:: Stated goal ::
Turn the listing below into a Markdown table with two columns, n and Line. Put the row number in n and the line in Line, and skip blank lines.

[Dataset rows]

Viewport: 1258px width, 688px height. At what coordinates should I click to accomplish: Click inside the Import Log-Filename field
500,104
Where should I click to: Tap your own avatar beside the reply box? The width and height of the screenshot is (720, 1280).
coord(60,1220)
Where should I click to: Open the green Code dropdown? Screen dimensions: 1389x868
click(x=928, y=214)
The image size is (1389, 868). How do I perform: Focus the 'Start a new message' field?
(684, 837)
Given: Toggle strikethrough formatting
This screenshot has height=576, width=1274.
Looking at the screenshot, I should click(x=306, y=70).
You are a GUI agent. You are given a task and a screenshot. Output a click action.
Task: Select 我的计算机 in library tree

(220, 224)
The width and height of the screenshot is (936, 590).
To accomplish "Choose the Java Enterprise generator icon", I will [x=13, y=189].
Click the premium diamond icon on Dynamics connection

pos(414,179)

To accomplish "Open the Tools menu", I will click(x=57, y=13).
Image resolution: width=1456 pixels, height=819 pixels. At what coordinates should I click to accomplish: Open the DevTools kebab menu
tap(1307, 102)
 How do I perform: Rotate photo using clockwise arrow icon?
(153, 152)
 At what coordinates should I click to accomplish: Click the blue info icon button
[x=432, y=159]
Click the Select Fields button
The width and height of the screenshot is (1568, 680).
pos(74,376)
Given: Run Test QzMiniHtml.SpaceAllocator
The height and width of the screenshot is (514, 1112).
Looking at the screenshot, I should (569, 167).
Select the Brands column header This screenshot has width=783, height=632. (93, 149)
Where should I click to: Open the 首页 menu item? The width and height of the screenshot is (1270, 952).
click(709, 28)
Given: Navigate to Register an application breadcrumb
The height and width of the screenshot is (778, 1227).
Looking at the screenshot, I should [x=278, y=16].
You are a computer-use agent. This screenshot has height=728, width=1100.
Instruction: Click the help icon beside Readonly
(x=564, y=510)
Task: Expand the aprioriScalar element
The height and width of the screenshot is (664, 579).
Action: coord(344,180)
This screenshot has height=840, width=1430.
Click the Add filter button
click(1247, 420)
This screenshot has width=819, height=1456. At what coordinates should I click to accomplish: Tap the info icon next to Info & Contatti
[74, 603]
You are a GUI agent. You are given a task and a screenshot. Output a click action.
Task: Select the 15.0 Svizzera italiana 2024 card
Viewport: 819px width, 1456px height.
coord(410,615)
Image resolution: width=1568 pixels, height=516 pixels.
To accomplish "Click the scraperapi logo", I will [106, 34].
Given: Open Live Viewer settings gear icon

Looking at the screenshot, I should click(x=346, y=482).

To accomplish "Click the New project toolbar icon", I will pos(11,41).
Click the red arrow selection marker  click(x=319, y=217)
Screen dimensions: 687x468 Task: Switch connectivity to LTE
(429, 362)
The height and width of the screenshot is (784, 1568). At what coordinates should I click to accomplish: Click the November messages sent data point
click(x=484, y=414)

:: Written response ::
| n | Line |
|---|---|
| 1 | Viewport: 1258px width, 688px height. At what coordinates should I click to accomplish: Click inside the Import Log-Filename field |
| 2 | 500,104 |
| 3 | Where should I click to: Tap your own avatar beside the reply box? The width and height of the screenshot is (720, 1280). |
| 4 | coord(60,1220) |
| 5 | Where should I click to: Open the green Code dropdown? Screen dimensions: 1389x868 |
| 6 | click(x=928, y=214) |
| 7 | The image size is (1389, 868). How do I perform: Focus the 'Start a new message' field? |
| 8 | (684, 837) |
| 9 | Given: Toggle strikethrough formatting |
| 10 | This screenshot has height=576, width=1274. |
| 11 | Looking at the screenshot, I should click(x=306, y=70). |
| 12 | You are a GUI agent. You are given a task and a screenshot. Output a click action. |
| 13 | Task: Select 我的计算机 in library tree |
| 14 | (220, 224) |
| 15 | The width and height of the screenshot is (936, 590). |
| 16 | To accomplish "Choose the Java Enterprise generator icon", I will [x=13, y=189]. |
| 17 | Click the premium diamond icon on Dynamics connection |
| 18 | pos(414,179) |
| 19 | To accomplish "Open the Tools menu", I will click(x=57, y=13). |
| 20 | Image resolution: width=1456 pixels, height=819 pixels. At what coordinates should I click to accomplish: Open the DevTools kebab menu |
| 21 | tap(1307, 102) |
| 22 |  How do I perform: Rotate photo using clockwise arrow icon? |
| 23 | (153, 152) |
| 24 |  At what coordinates should I click to accomplish: Click the blue info icon button |
| 25 | [x=432, y=159] |
| 26 | Click the Select Fields button |
| 27 | The width and height of the screenshot is (1568, 680). |
| 28 | pos(74,376) |
| 29 | Given: Run Test QzMiniHtml.SpaceAllocator |
| 30 | The height and width of the screenshot is (514, 1112). |
| 31 | Looking at the screenshot, I should (569, 167). |
| 32 | Select the Brands column header This screenshot has width=783, height=632. (93, 149) |
| 33 | Where should I click to: Open the 首页 menu item? The width and height of the screenshot is (1270, 952). |
| 34 | click(709, 28) |
| 35 | Given: Navigate to Register an application breadcrumb |
| 36 | The height and width of the screenshot is (778, 1227). |
| 37 | Looking at the screenshot, I should [x=278, y=16]. |
| 38 | You are a computer-use agent. This screenshot has height=728, width=1100. |
| 39 | Instruction: Click the help icon beside Readonly |
| 40 | (x=564, y=510) |
| 41 | Task: Expand the aprioriScalar element |
| 42 | The height and width of the screenshot is (664, 579). |
| 43 | Action: coord(344,180) |
| 44 | This screenshot has height=840, width=1430. |
| 45 | Click the Add filter button |
| 46 | click(1247, 420) |
| 47 | This screenshot has width=819, height=1456. At what coordinates should I click to accomplish: Tap the info icon next to Info & Contatti |
| 48 | [74, 603] |
| 49 | You are a GUI agent. You are given a task and a screenshot. Output a click action. |
| 50 | Task: Select the 15.0 Svizzera italiana 2024 card |
| 51 | Viewport: 819px width, 1456px height. |
| 52 | coord(410,615) |
| 53 | Image resolution: width=1568 pixels, height=516 pixels. |
| 54 | To accomplish "Click the scraperapi logo", I will [106, 34]. |
| 55 | Given: Open Live Viewer settings gear icon |
| 56 | Looking at the screenshot, I should click(x=346, y=482). |
| 57 | To accomplish "Click the New project toolbar icon", I will pos(11,41). |
| 58 | Click the red arrow selection marker  click(x=319, y=217) |
| 59 | Screen dimensions: 687x468 Task: Switch connectivity to LTE |
| 60 | (429, 362) |
| 61 | The height and width of the screenshot is (784, 1568). At what coordinates should I click to accomplish: Click the November messages sent data point |
| 62 | click(x=484, y=414) |